My book also gives a theorem that Chebyshev interpolation (ie on Chebyshev nodes) converges in C[0,1] for every absolutely continuous function. So when I looked for a continous function for which the interpolation process diverges, there was an easy answer for equidistant nodes (for example, the one from Runge's phenomenon), but for Chebyshev nodes the only continuous but not absolute continuous function I know of is Cantor function, and I am still unable of proving or disproving convergence of Chebyshev interpolation for it. Do you think all those facts are worth mentioning in the article?
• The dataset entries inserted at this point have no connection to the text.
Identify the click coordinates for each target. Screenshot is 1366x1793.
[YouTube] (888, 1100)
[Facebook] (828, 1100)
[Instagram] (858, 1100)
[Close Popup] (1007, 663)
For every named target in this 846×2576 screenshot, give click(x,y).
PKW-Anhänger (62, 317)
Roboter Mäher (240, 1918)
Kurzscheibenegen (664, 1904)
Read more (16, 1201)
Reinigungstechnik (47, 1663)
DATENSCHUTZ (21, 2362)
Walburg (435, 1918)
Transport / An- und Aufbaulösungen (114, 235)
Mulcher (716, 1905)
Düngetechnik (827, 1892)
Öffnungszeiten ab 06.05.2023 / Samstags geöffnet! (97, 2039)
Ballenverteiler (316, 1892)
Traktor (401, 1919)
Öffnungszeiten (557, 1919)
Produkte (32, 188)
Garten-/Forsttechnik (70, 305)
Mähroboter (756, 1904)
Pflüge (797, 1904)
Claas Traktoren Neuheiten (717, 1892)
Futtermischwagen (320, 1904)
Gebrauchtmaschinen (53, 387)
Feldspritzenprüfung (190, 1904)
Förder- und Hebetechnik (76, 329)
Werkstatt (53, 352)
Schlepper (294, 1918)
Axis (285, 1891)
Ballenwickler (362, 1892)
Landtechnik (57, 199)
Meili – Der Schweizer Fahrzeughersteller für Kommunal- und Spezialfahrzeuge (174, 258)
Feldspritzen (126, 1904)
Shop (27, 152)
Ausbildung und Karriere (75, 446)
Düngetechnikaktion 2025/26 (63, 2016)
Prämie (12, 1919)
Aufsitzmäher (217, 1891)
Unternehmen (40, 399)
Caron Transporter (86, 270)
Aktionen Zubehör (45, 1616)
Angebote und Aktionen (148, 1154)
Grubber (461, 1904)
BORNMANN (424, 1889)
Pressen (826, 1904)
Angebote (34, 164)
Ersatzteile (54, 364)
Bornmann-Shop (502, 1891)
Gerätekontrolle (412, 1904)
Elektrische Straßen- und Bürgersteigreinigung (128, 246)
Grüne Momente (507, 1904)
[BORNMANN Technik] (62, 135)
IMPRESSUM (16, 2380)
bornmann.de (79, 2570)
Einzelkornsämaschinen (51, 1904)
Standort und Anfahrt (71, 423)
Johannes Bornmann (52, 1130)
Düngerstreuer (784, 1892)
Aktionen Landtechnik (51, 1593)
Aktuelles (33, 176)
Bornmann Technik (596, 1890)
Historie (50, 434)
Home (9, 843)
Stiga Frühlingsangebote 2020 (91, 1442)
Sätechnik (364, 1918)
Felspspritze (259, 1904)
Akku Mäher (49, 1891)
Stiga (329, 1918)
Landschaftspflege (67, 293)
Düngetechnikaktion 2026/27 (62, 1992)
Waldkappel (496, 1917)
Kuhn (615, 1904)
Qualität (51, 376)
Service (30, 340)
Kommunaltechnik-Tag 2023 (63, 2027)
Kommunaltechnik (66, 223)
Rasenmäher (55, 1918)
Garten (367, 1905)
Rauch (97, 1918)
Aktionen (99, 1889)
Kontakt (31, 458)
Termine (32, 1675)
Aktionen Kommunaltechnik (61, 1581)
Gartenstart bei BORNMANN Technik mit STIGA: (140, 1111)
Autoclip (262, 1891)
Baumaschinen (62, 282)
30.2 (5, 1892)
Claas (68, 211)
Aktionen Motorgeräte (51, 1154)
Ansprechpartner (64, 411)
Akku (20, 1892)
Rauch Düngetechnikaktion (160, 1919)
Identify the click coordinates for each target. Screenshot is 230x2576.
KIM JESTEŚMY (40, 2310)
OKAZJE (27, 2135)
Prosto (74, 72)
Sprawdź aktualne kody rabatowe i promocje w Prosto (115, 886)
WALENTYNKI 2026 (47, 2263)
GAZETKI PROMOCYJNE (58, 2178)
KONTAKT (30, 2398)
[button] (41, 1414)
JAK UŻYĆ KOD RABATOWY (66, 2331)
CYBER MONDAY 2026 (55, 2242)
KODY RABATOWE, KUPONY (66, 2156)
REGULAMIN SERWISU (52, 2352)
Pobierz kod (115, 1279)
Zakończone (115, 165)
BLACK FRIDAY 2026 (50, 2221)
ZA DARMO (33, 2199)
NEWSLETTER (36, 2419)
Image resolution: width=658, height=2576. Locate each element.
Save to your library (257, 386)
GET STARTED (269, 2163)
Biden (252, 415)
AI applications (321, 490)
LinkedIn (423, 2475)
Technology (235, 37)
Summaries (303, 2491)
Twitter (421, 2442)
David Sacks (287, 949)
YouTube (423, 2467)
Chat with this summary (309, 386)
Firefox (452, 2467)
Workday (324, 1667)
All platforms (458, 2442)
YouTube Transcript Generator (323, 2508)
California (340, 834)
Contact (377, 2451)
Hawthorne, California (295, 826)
- (William M. Connolley 18:57, 9 Oct 2004 (UTC)) There are things I'm unclear about, so I think its best left to your judgement (I assume that the above was by MM unsigned-in). Its probably fair to point out that using C nodes makes it converge for all normal/non-pathological/the-things-people-think-are-functions (not sure how this is best expressed for the general reader) and then add in the detail you've found for the mroe knowledgeable.
As for convergence on the complete real line, it is still possible at least in the class of infinitely times differentiable functions with uniformly bounded derivatives, when interpolation nodes are arbitrarily chosen from [0,1]. --Igor 18:31, Oct 9, 2004 (UTC)
- Could put that in too...
[edit] Some issues
There should be a mention of Weirstrass' approximation theorem. Without it, the result does not seem as surprisning. Also it should be clarified whether the result is a artifact of using a polynomial of the same degree as the number of points. Would the result improve if you instead did a least-squares fit of a polynomial of degree n/3, where n is the number of points?